Sonntags wurde ich gegen sechs Uhr wach, da die Deutschen
lautstark die Wohnung betraten und Lärm machten. Ich konnte nicht mehr schlafen
und las deshalb mein FMA-Buch fertig. Ich hab keinen Plan, was ich daraus für
ein Arbeitsthema herleiten soll. Egal, vorerst verdrängen. Da es total schönes
Wetter war, ging ich nach dem Frühstück in die Stadt, wo ich bei Monoprix
zufälligerweise eine Kollegin traf. Sie war leider etwas krank, sowieso sind
hier alle irgendwie krank im Moment. Auch die Deutschen, die da waren, hatten
sich übelst erkältet. Danach ging ich zu McDonalds (in der Schweiz werde ich
nie mehr zu McDonalds gehen, ich kanns schon jetzt kaum mehr ertragen, diesen
Food zu essen) und dann an den Strand. Dort sonnte ich mich eine Weile, aber es
war viel zu heiss und hatte nirgends Schatten, worauf ich ein wenig spazieren
ging. Prompt quatschte mich ein Typ an. Er sprach undeutlich und ich musste
immer nachfragen, da ich keinen Plan hatte, was der so von sich gab. „Machst du
Fotos?“, wollte er wissen „Ja.“ (Das sieht man doch, du Pfeife.) Jedenfalls
laberte er mich voll und ich Idiotin hab ihn nicht schnell genug abhängen
können. Er wollte mit mir was unternehmen und was essen gehen, aber ich wollte
das natürlich nicht. Auf mein „Ich bin nicht interessiert“ ging er gar nicht
erst ein und war total beleidigt, als ich ihm dann deutlich zu verstehen gab,
dass ich nix von ihm wollte. Ugh, die Männerwelt ist echt eine komische
Spezies…
Ich beschloss dann spontan, nochmals nach Villefranche-sur-mer
zu fahren, weil ich den Strand dort so mag. Also fuhr ich kurz nachhause, um
meine Wasserflaschen aufzufüllen und etwas Kleines zu essen. Auf dem Weg dahin
lief ich an einem Kosmetikstudio vorbei und wurde wieder angequatscht. Eine
junge Frau – gut, die war bestimmt nur ein Jahr älter als ich – schmierte mir
eine Creme auf die Hand und laberte los, als gäbe es einen Preis für
Schnellsprecher zu gewinnen. Dann fragte sie mich, was ich denn so für
Pflegeprodukte brauche. Da sie so schnell und undeutlich sprach und ich noch
einen Kopfhörer drin hatte, verstand ich, „Wie alt sind Sie?“ und antwortete
mit „J’ai vingt ans.“ Einen kurzen Moment schaute sie mich verwirrt an,
wiederholte dann die Frage nochmals. Upsi, das war mir peinlich, aber ich schob
es auf den Kopfhörer. Sie lockte mich in den Laden, offenbar hatte sie immer
noch nicht gecheckt, dass ich keine Französin war, denn sie plauderte munter
weiter, während sie mir Meersalz und ein komisches Öl auf die Hände schmierte.

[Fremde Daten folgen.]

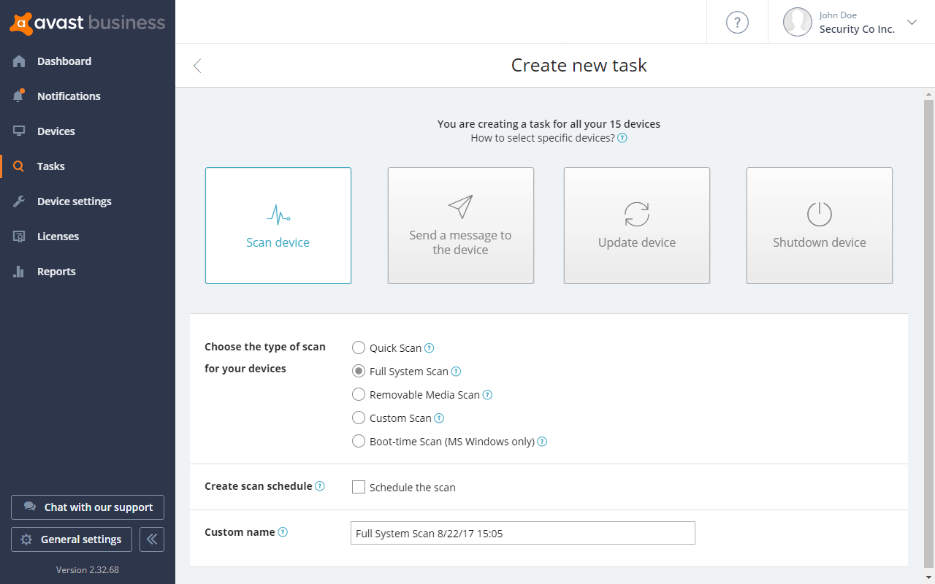Open the Licenses page
This screenshot has width=935, height=584.
58,236
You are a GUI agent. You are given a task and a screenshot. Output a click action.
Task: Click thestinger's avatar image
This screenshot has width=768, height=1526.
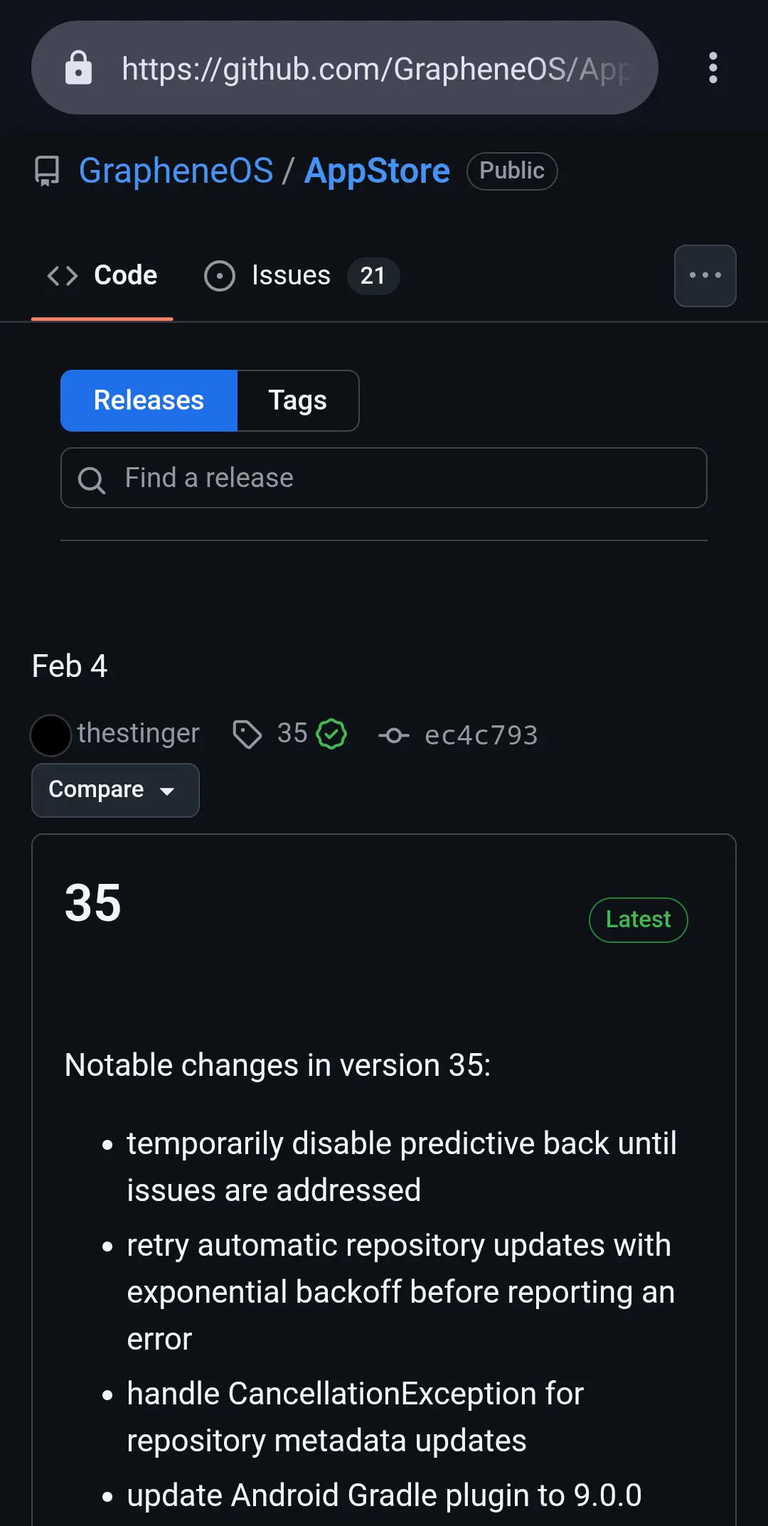pyautogui.click(x=51, y=735)
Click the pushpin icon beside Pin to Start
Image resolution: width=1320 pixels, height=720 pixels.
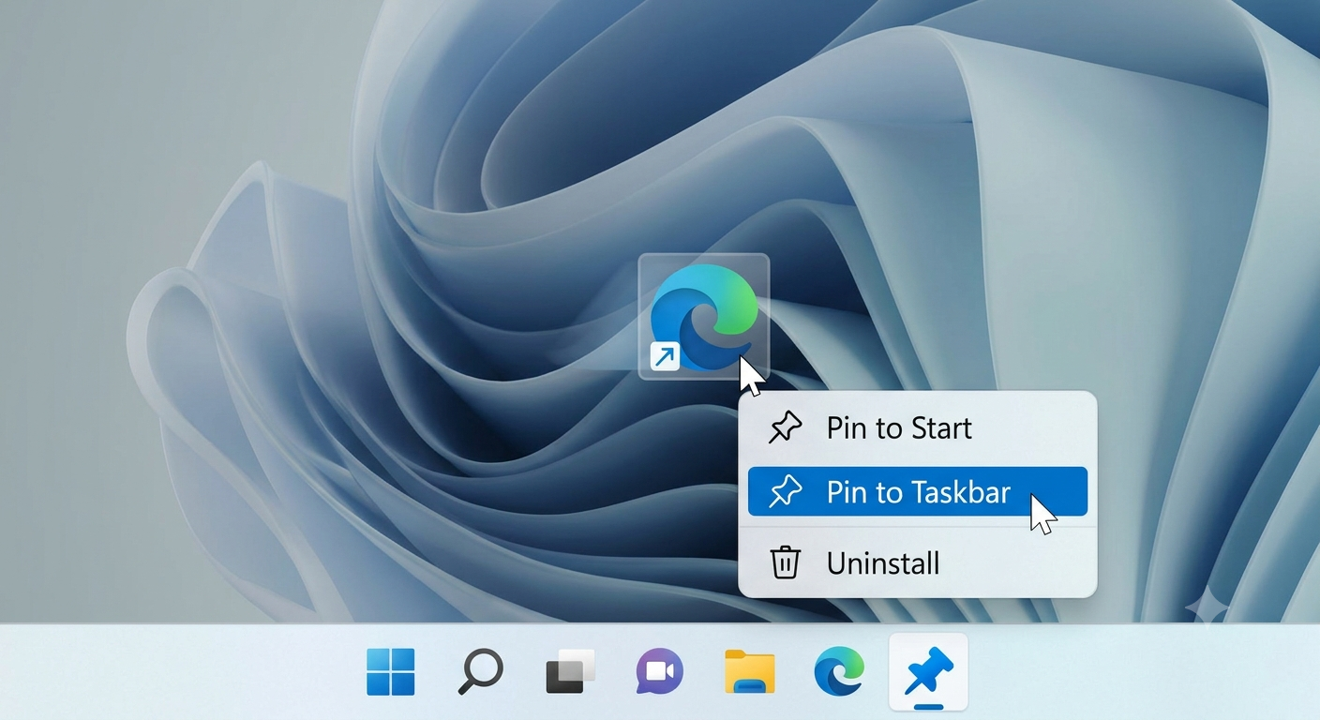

Ich verstand nur die Hälfte und war froh, als ich wieder abhauen konnte. Die
redete zweimal so schnell wie ich! Und bestimmt auch zweimal so undeutlich!
Als ich am Bahnhof ankam, verpasste ich den Zug nach Villefranche-sur-mer
um eine Minute. Genervt stellte ich fest, dass ich noch 40 Minuten warten
musste, bis der nächste TER kam. Ich kaufte mir eine ELLE und war mit dem
Entwerten des Zugbillets noch eine Weile beschäftigt – diese SNCF-Entwerter
sind mir echt zu komisch – oder ich bin einfach zu verpeilt dafür. Ich bin mir
nie sicher, ob mein Ticket auch wirklich entwertet wurde oder nicht. Ugh,
Franzosen, warum macht ihr alles so kompliziert? Und warum muss ich mein
Tramabo jedes Mal, wenn ich einsteige, entwerten? Warum?? Das ist nervig und
kostet Zeit und Platz im Tram. Ich hoffe, die Schweiz führt sowas nie ein. Um
15:41 war ich in Villefranche und suchte mir einen guten Platz am Strand.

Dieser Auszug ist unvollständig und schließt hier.